▶ **Task to complete**
Without the pictures, write out every entry that follows exactly.

::: Data shown

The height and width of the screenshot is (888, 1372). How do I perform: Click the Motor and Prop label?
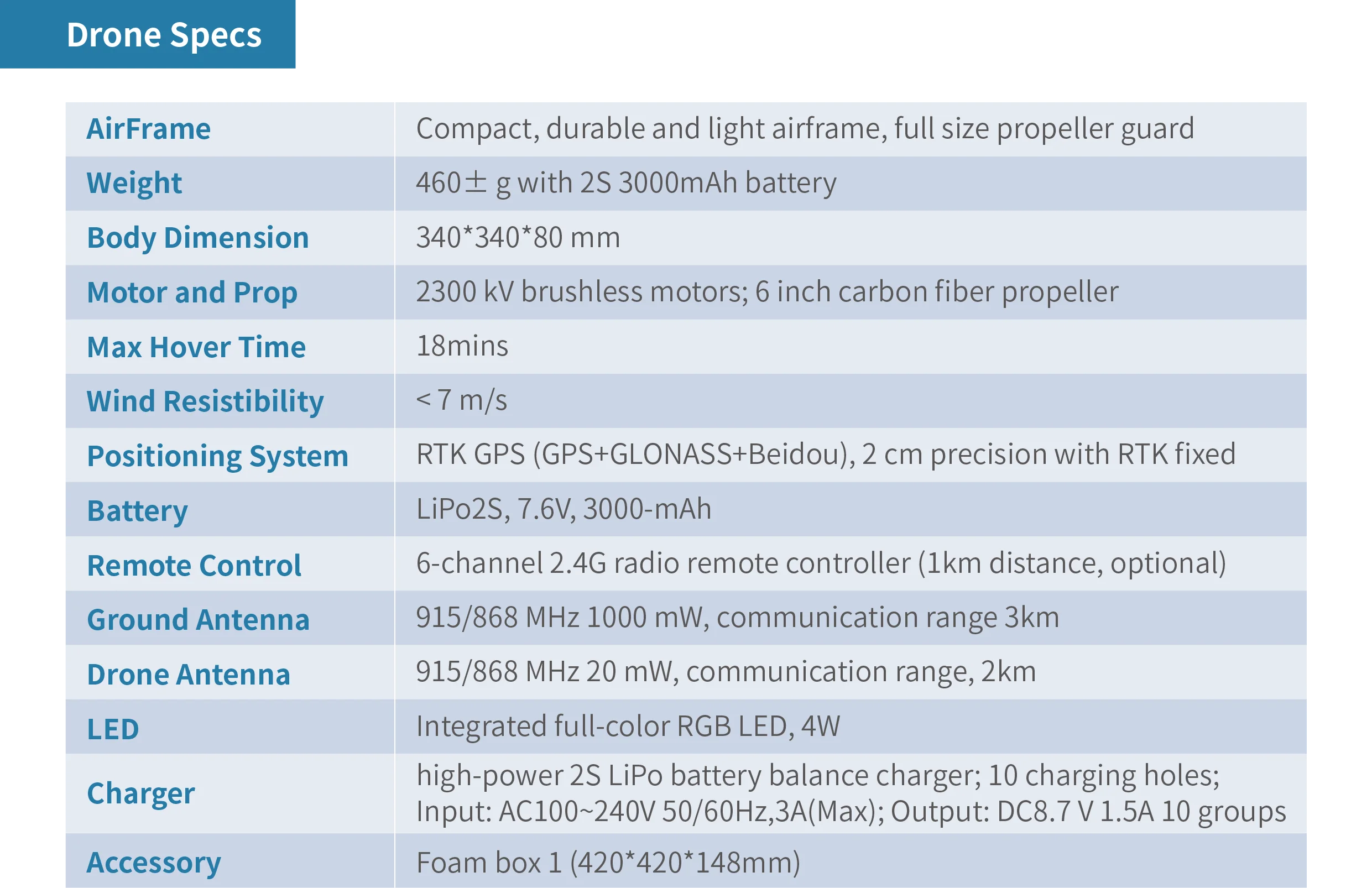pyautogui.click(x=192, y=292)
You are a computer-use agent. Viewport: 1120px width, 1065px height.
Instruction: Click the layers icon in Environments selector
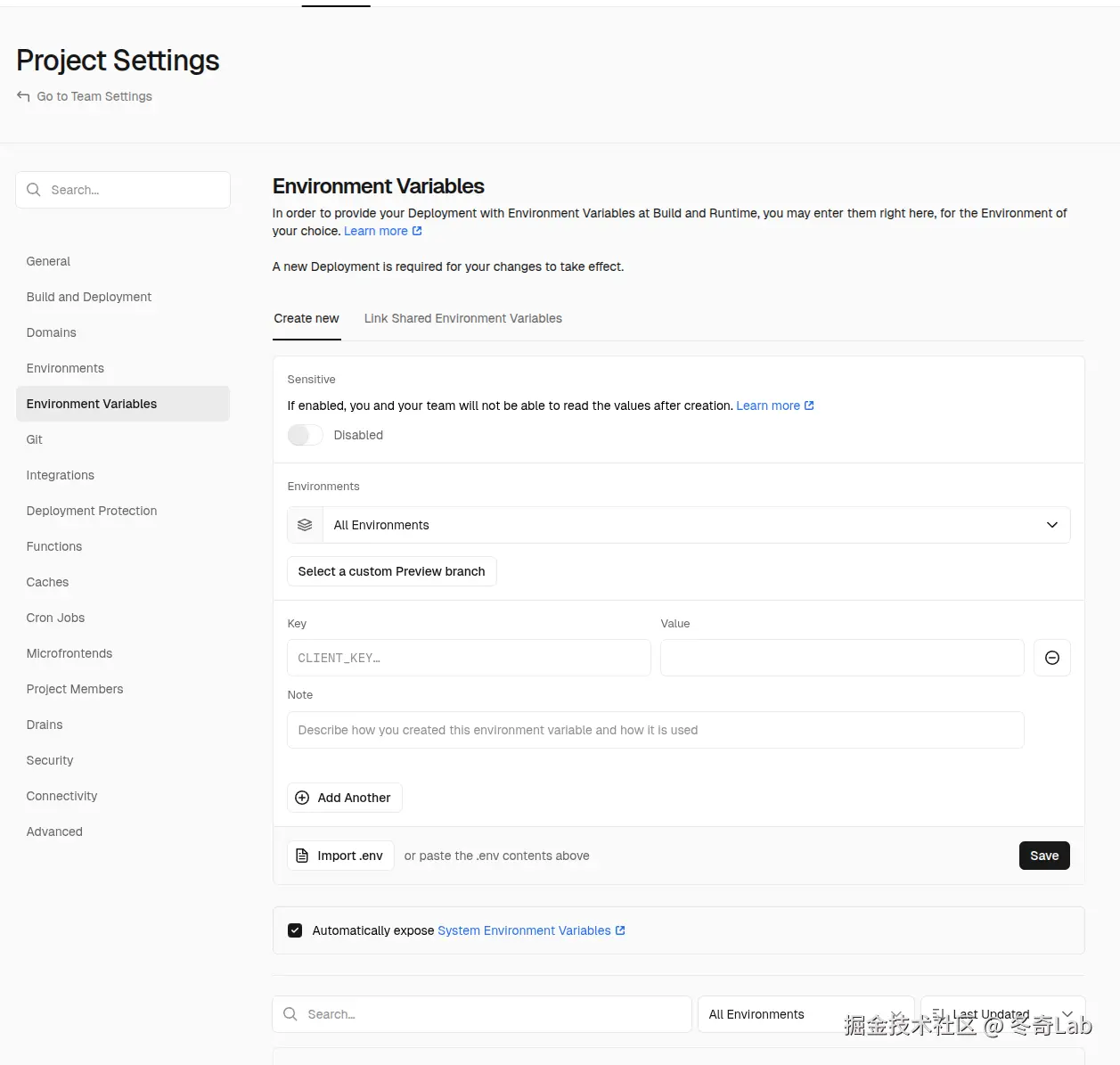point(305,525)
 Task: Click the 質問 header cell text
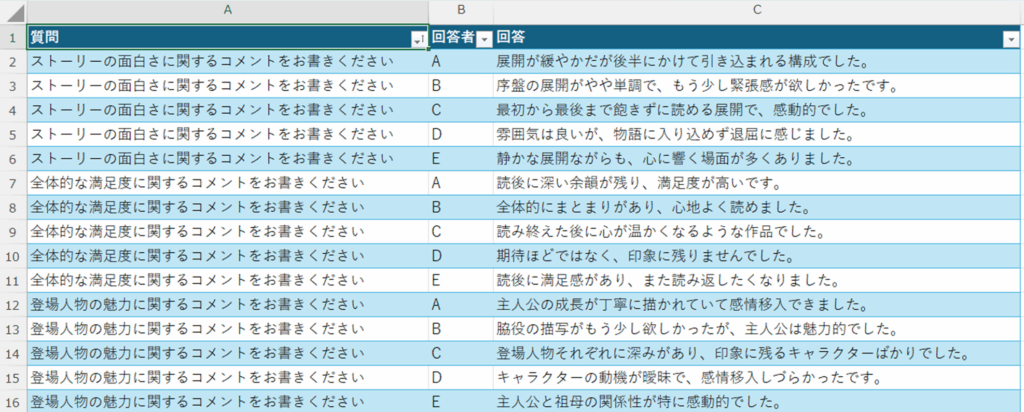coord(45,38)
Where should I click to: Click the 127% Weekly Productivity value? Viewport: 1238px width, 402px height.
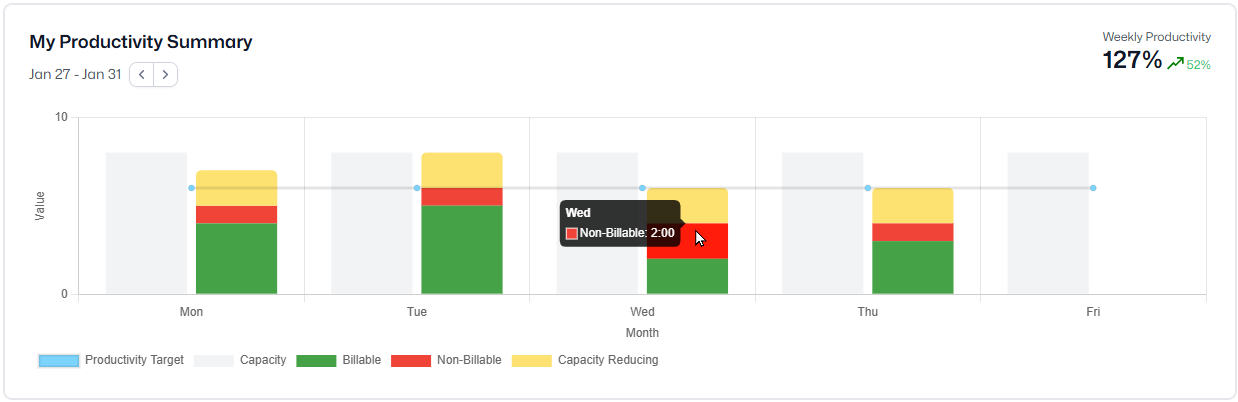[x=1132, y=61]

::::::

▶ **The answer**
The height and width of the screenshot is (888, 1372). How do I perform: Click the Motor and Prop label?
pyautogui.click(x=192, y=292)
You are a computer-use agent. Viewport: 1120px width, 1065px height.
Instruction: Click the layers icon in Environments selector
point(305,525)
 Task: Click the 質問 header cell text
coord(45,38)
Where should I click to: Click the 127% Weekly Productivity value? Viewport: 1238px width, 402px height.
[x=1132, y=61]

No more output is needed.